As interest in interdisciplinarity and multidisciplinarity grew across the University, members of the Department became increasingly involved in collaborative cross-boundary teaching and research in areas such as law, medicine, and First Nations studies. The Department was well represented by faculty and student membership in Green College, a graduate residential college established in 1993 to foster interdisciplinarity; indeed, one of its first English Department members, Mark Vessey, would eventually become its Principal. Fresh approaches to language and literature were also made possible by the application of the computer to studies in the humanities. A computer lab for English graduate students was established in the mid-nineties, and one of the first on-line academic journals in the field of English, Early Modern Literary Studies, began life at UBC in 1995 under the guiding hand of Ray Siemens, then a graduate student in the Department, later Research Chair in Humanities Computing at the University of Victoria.
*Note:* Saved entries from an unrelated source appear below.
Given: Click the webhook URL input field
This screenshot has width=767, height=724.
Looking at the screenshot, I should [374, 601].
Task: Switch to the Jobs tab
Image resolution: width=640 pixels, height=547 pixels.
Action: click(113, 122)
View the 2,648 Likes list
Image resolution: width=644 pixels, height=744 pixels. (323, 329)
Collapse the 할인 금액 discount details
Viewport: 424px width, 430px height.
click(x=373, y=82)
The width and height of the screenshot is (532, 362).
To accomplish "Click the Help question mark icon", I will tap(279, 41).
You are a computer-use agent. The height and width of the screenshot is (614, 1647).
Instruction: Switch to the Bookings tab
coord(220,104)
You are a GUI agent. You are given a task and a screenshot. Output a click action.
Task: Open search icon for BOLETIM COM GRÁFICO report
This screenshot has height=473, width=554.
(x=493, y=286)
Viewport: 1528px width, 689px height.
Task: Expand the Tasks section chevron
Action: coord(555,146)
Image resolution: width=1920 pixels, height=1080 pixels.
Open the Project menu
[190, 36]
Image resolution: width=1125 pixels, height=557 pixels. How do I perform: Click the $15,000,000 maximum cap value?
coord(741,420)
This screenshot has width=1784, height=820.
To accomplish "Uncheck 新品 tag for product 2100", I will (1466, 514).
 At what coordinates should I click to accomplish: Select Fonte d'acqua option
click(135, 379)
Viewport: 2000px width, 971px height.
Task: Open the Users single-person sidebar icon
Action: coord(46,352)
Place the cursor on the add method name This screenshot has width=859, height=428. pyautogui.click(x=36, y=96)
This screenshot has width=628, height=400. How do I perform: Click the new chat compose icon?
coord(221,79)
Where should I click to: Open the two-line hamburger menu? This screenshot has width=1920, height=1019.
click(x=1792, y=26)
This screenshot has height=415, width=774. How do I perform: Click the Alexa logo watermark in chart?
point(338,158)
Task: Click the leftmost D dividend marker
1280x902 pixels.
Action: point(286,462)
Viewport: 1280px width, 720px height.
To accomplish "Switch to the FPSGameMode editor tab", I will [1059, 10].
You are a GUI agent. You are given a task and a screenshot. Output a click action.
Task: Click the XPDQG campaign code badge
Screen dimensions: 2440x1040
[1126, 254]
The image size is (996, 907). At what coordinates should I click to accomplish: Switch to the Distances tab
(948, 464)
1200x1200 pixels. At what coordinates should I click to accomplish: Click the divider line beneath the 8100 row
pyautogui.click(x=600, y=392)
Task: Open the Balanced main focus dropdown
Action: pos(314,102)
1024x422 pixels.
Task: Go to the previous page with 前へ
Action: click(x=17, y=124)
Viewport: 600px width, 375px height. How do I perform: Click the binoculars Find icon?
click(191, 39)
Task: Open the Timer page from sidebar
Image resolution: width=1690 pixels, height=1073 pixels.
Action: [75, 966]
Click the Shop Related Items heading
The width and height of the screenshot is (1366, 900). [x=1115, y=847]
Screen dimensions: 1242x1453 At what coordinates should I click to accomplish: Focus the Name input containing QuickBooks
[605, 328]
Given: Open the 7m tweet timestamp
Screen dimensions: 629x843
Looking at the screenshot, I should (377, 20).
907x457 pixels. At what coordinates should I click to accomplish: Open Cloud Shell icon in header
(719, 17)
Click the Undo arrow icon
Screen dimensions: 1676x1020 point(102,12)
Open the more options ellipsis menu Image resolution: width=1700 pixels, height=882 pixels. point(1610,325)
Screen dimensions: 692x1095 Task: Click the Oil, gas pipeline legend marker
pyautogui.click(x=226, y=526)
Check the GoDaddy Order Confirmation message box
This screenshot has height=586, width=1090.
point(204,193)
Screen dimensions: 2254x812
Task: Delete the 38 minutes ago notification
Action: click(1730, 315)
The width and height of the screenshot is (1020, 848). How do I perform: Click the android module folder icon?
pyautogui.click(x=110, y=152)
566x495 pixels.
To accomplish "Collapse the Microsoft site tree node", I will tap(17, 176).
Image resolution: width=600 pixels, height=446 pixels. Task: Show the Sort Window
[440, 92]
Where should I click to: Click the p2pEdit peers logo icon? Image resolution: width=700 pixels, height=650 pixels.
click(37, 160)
With Sherrill Grace at the helm (Head, 1997-2002), the English Department at UBC entered the twenty-first century as one of the most active and productive in the country, its faculty members recognized for their adventurous and original scholarship by awards at the national and international levels, and by their election to positions in numerous national and international professional bodies. For their exceptional contributions to the development of Canadian scholarship, Roy Daniells and Bill New were appointed to the Order of Canada. Graduates of the Department could be found in colleges and universities across the country, some occupying senior posts as Deans or Presidents, others acknowledged as leaders in their field. The Department’s achievements over the first eighty-five years of its existence owed much to a succession of supportive Deans in the Faculty of Arts, notably Robert M. Will, a strong proponent of the importance of the arts and humanities in higher education. It also enjoyed the services of a loyal and dedicated office staff, many of whom became good friends of both faculty and students; over the years this helped to create a sense of community and good fellowship among the members of what may have seemed to outsiders a somewhat unruly collection of outspoken, strong-minded, and (on occasion) irrepressibly combative individuals.
Herbert Rosengarten is the co-author (with Eric Damer) of UBC: The First 100 Years.
He served as Head of the Department of English and Executive Director of the President’s Office.